DATA TO PROCESS START

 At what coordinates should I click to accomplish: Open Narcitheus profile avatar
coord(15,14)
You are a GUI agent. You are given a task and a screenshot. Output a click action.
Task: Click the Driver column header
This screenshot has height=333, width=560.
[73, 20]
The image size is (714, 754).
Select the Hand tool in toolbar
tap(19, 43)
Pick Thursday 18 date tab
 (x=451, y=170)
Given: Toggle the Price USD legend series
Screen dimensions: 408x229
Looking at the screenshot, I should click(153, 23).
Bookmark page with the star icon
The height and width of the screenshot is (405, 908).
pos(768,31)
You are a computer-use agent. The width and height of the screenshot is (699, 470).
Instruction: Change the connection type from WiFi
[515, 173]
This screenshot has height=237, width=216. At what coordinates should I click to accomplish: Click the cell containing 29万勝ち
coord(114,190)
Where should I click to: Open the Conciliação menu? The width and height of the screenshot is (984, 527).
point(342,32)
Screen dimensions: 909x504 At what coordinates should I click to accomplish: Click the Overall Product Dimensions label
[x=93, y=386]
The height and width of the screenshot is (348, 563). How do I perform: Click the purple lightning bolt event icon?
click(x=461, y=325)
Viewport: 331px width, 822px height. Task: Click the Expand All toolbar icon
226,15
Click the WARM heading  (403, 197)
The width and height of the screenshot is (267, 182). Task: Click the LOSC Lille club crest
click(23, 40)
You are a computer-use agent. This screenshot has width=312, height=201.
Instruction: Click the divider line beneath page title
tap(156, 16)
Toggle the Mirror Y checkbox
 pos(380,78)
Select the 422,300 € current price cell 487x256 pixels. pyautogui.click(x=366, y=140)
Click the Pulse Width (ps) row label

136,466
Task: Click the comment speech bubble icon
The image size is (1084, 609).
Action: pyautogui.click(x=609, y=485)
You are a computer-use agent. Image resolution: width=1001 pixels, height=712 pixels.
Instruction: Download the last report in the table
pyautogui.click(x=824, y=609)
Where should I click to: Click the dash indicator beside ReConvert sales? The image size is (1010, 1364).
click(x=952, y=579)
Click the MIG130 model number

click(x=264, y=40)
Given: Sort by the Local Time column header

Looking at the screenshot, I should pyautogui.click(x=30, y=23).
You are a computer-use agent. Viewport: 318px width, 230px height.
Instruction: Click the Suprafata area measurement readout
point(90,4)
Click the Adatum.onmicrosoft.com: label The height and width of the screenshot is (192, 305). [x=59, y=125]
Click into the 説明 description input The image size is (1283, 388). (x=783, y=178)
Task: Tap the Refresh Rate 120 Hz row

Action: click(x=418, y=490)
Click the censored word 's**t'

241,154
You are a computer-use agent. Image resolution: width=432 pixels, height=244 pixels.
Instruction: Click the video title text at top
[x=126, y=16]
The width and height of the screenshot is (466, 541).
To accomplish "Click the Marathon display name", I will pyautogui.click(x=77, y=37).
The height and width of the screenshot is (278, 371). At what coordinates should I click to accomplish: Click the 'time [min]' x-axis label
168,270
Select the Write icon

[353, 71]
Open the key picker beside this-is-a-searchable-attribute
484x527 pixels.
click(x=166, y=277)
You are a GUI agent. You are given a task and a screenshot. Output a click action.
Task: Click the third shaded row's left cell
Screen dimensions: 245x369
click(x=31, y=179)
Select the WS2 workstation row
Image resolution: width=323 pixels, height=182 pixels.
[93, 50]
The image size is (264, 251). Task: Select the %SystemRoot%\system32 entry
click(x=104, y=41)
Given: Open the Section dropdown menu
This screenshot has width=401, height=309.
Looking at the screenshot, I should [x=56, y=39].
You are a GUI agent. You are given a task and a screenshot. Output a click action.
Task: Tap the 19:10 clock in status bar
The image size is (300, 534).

DATA TO PROCESS END

**ASSIGNMENT:** Restate each of the records exactly, leaving nothing out.

**REPLY TO THE EXERCISE:**
 At what coordinates should I click to accomplish: Open Narcitheus profile avatar
coord(15,14)
You are a GUI agent. You are given a task and a screenshot. Output a click action.
Task: Click the Driver column header
This screenshot has height=333, width=560.
[73, 20]
The image size is (714, 754).
Select the Hand tool in toolbar
tap(19, 43)
Pick Thursday 18 date tab
 (x=451, y=170)
Given: Toggle the Price USD legend series
Screen dimensions: 408x229
Looking at the screenshot, I should click(153, 23).
Bookmark page with the star icon
The height and width of the screenshot is (405, 908).
pos(768,31)
You are a computer-use agent. The width and height of the screenshot is (699, 470).
Instruction: Change the connection type from WiFi
[515, 173]
This screenshot has height=237, width=216. At what coordinates should I click to accomplish: Click the cell containing 29万勝ち
coord(114,190)
Where should I click to: Open the Conciliação menu? The width and height of the screenshot is (984, 527).
point(342,32)
Screen dimensions: 909x504 At what coordinates should I click to accomplish: Click the Overall Product Dimensions label
[x=93, y=386]
The height and width of the screenshot is (348, 563). How do I perform: Click the purple lightning bolt event icon?
click(x=461, y=325)
Viewport: 331px width, 822px height. Task: Click the Expand All toolbar icon
226,15
Click the WARM heading  (403, 197)
The width and height of the screenshot is (267, 182). Task: Click the LOSC Lille club crest
click(23, 40)
You are a computer-use agent. This screenshot has width=312, height=201.
Instruction: Click the divider line beneath page title
tap(156, 16)
Toggle the Mirror Y checkbox
 pos(380,78)
Select the 422,300 € current price cell 487x256 pixels. pyautogui.click(x=366, y=140)
Click the Pulse Width (ps) row label

136,466
Task: Click the comment speech bubble icon
The image size is (1084, 609).
Action: pyautogui.click(x=609, y=485)
You are a computer-use agent. Image resolution: width=1001 pixels, height=712 pixels.
Instruction: Download the last report in the table
pyautogui.click(x=824, y=609)
Where should I click to: Click the dash indicator beside ReConvert sales? The image size is (1010, 1364).
click(x=952, y=579)
Click the MIG130 model number

click(x=264, y=40)
Given: Sort by the Local Time column header

Looking at the screenshot, I should pyautogui.click(x=30, y=23).
You are a computer-use agent. Viewport: 318px width, 230px height.
Instruction: Click the Suprafata area measurement readout
point(90,4)
Click the Adatum.onmicrosoft.com: label The height and width of the screenshot is (192, 305). [x=59, y=125]
Click into the 説明 description input The image size is (1283, 388). (x=783, y=178)
Task: Tap the Refresh Rate 120 Hz row

Action: click(x=418, y=490)
Click the censored word 's**t'

241,154
You are a computer-use agent. Image resolution: width=432 pixels, height=244 pixels.
Instruction: Click the video title text at top
[x=126, y=16]
The width and height of the screenshot is (466, 541).
To accomplish "Click the Marathon display name", I will pyautogui.click(x=77, y=37).
The height and width of the screenshot is (278, 371). At what coordinates should I click to accomplish: Click the 'time [min]' x-axis label
168,270
Select the Write icon

[353, 71]
Open the key picker beside this-is-a-searchable-attribute
484x527 pixels.
click(x=166, y=277)
You are a GUI agent. You are given a task and a screenshot. Output a click action.
Task: Click the third shaded row's left cell
Screen dimensions: 245x369
click(x=31, y=179)
Select the WS2 workstation row
Image resolution: width=323 pixels, height=182 pixels.
[93, 50]
The image size is (264, 251). Task: Select the %SystemRoot%\system32 entry
click(x=104, y=41)
Given: Open the Section dropdown menu
This screenshot has width=401, height=309.
Looking at the screenshot, I should [x=56, y=39].
You are a GUI agent. You are given a task and a screenshot. Output a click action.
Task: Tap the 19:10 clock in status bar
The image size is (300, 534).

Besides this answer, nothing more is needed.